§ TO DO: Copy out each line of the data holding "Task".

§ LISTED RECORDS:
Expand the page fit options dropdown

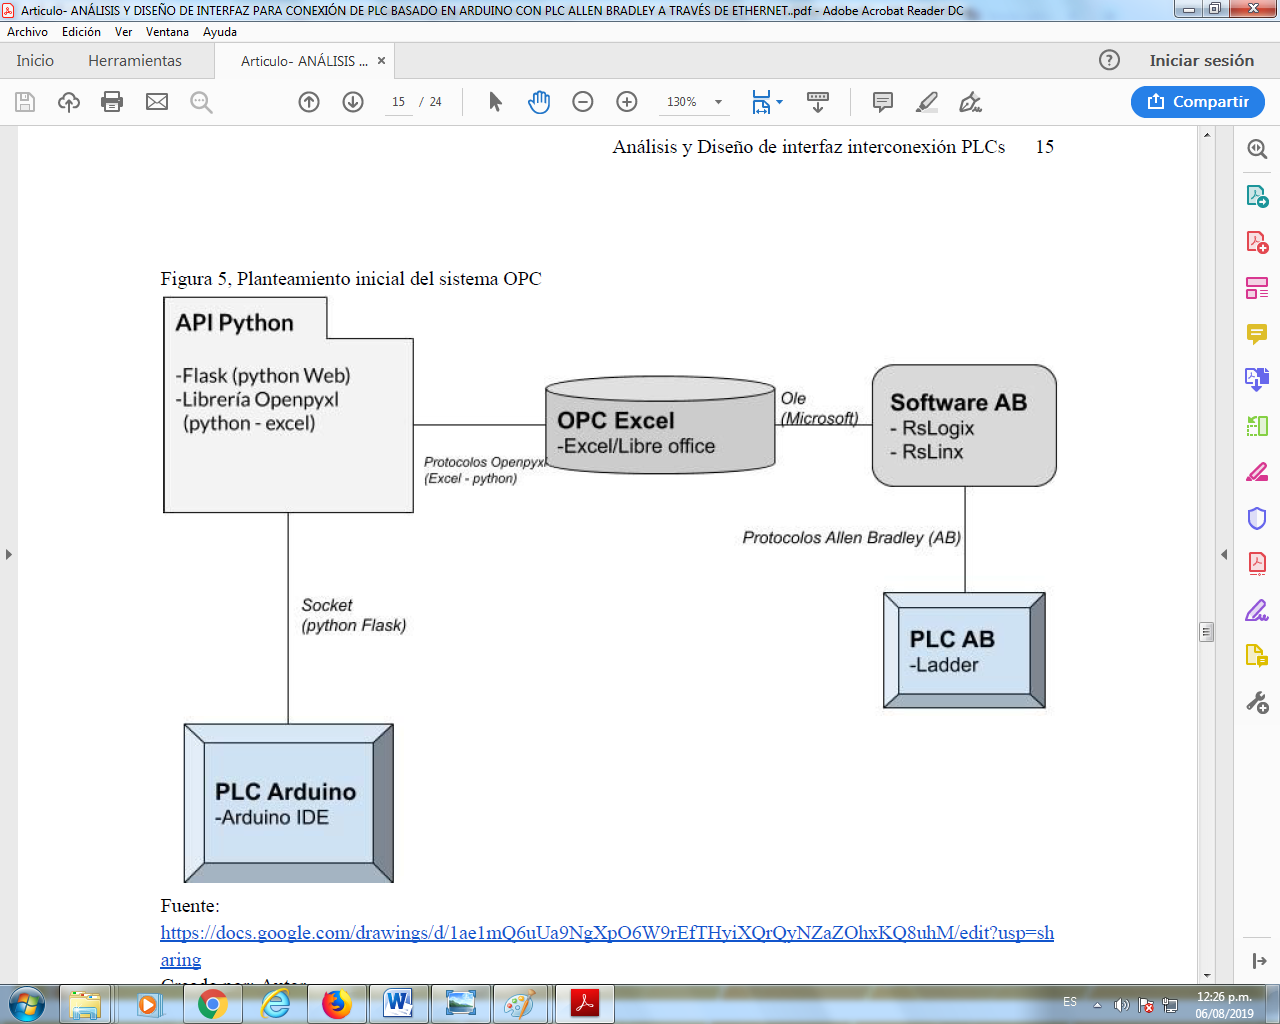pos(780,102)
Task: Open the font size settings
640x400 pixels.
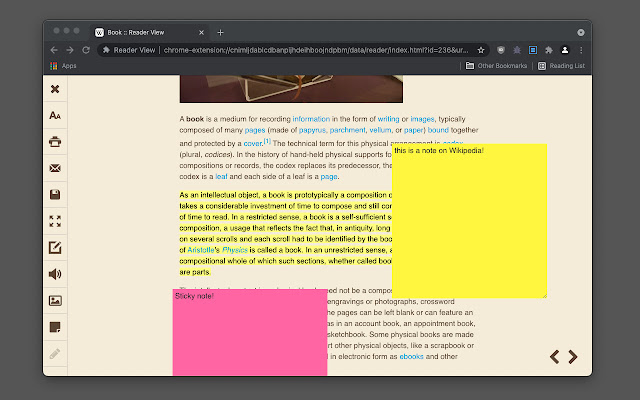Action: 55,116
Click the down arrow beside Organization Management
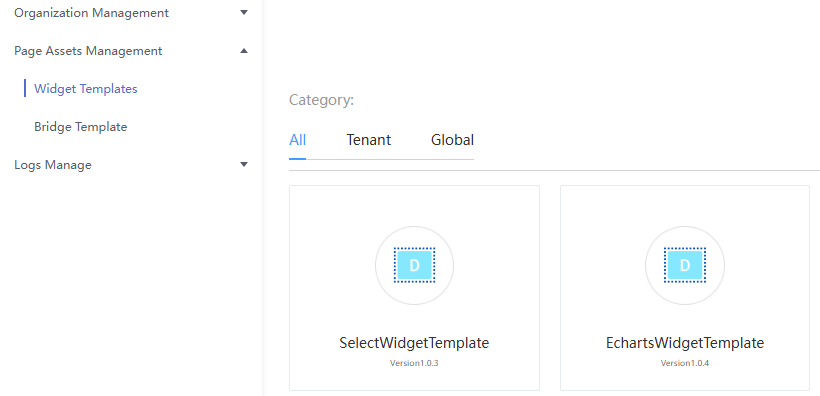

---

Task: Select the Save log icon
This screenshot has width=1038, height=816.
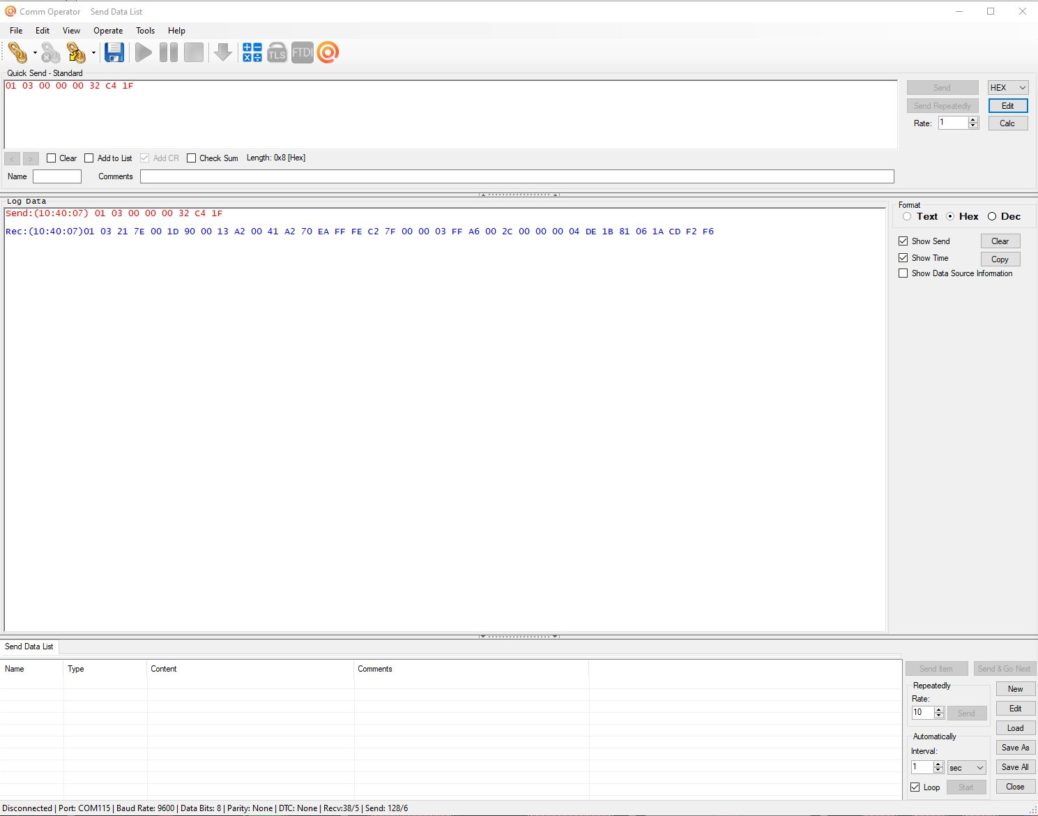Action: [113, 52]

§ RESULT FOR THIS EXERCISE:
Task: Open the font size settings
Task: Select the Save log icon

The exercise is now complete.